One 2019 General Accounting Office report found that 945 Superfund sites on the National Priorities List — the sites that pose the largest risk to public health — are threatened by climate change. Of the sites on the East and Gulf Coasts, over half are vulnerable to extreme flooding in the next 40 years, while 80 percent regularly flood at high tide or are already permanently submerged.

After the report was released, Senate Democrats sent a letter to EPA Administrator Andrew Wheeler, demanding an explanation for the agency’s failure to recognize climate change as a policy objective.

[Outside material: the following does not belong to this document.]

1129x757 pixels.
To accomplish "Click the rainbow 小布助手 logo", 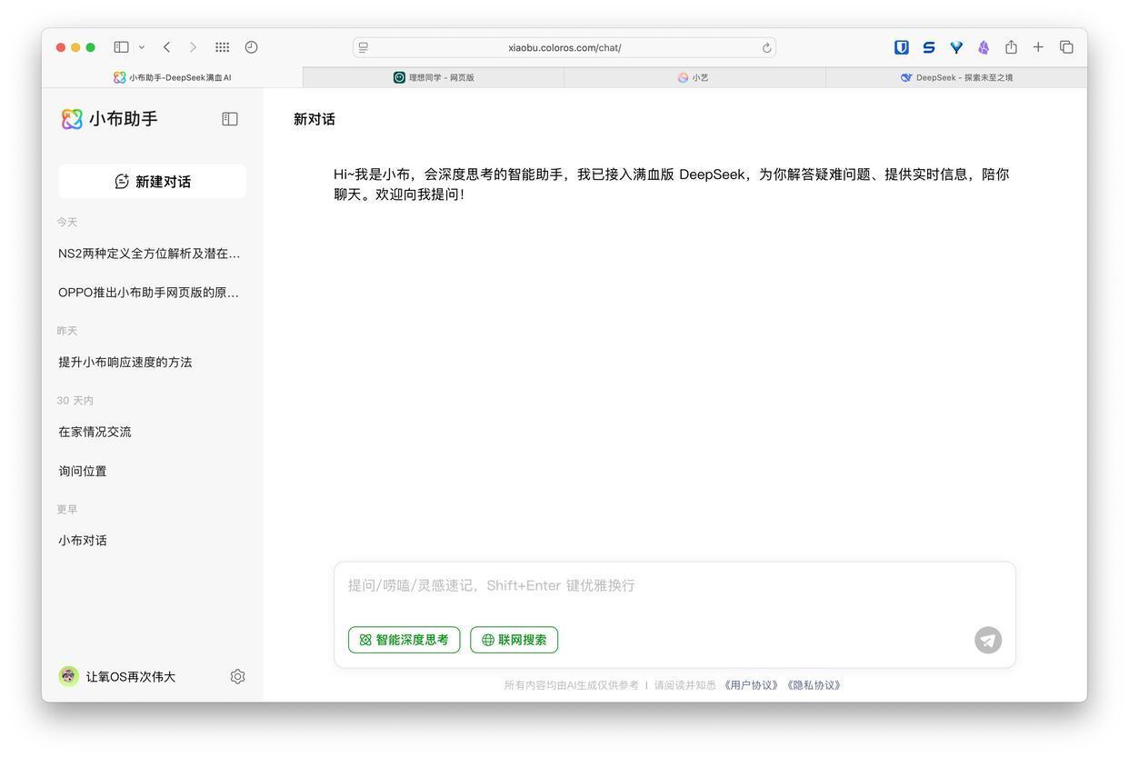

“We believe that EPA’s refusal to implement GAO’s recommendations could result in real harm to human health and the environment as the effects of climate change become more frequent and intense,” the Senators wrote in the letter.

While some sites are designed to withstand storm damage, intensified flooding due to climate change can render old defenses inadequate. For instance, the Port Arthur refinery — the Houston refinery that leached millions of pounds of carbon dioxide during Hurricane Laura — has a 14-foot levee, no match for Hurricane Laura’s storm surge of up to 20 feet.

Like most Obama-era environmental policies, modern Superfund regulations have been rolled back under the Trump Administration. The Administration rescinded a 2015 executive order that mandated the use of updated climate data to analyze flood risks for Superfund sites; proposed a $113 million cut in Superfund funding and a 70 percent cut to funding of environmental justice programs; and, in 2019, completed the fewest number of annual Superfund cleanups in 35 years. To add insult to injury, the Trump Administration rescinded an Obama executive order that made climate change preparedness a national priority, and, the EPA’s most recent strategic plan, a 51-page report released in 2018, makes no mention of climate change.

There is, however, reason to be cautiously optimistic about environmental justice policy under a newly elected President and Congress in 2021. In September, Senator Cory Booker and Congresswoman Debra Haaland introduced the Environmental Justice Legacy Pollution Cleanup Act, a bill that would invest $100 billion in cleaning up Superfund sites and replacing old wastewater systems, and would prohibit new air pollution permits in historically marginalized communities. And at the final 2020 presidential debate, former Vice President Joe Biden committed to prioritizing environmental justice, referencing his childhood in a region of Delaware replete with oil refineries.

“When my mom would get in the car when there was a first frost to drive me to school, turning on the windshield wiper, there’d be an oil slick in the window,” said Biden.

“That’s why so many people in my state were dying and getting cancer. The fact is, those frontline communities — it’s not a matter of what you’re paying them. It matters how you keep them safe. What do you do? You impose restrictions on the pollutants coming out of those fenceline communities…The oil industry pollutes significantly, and it has to be replaced by renewable energy.”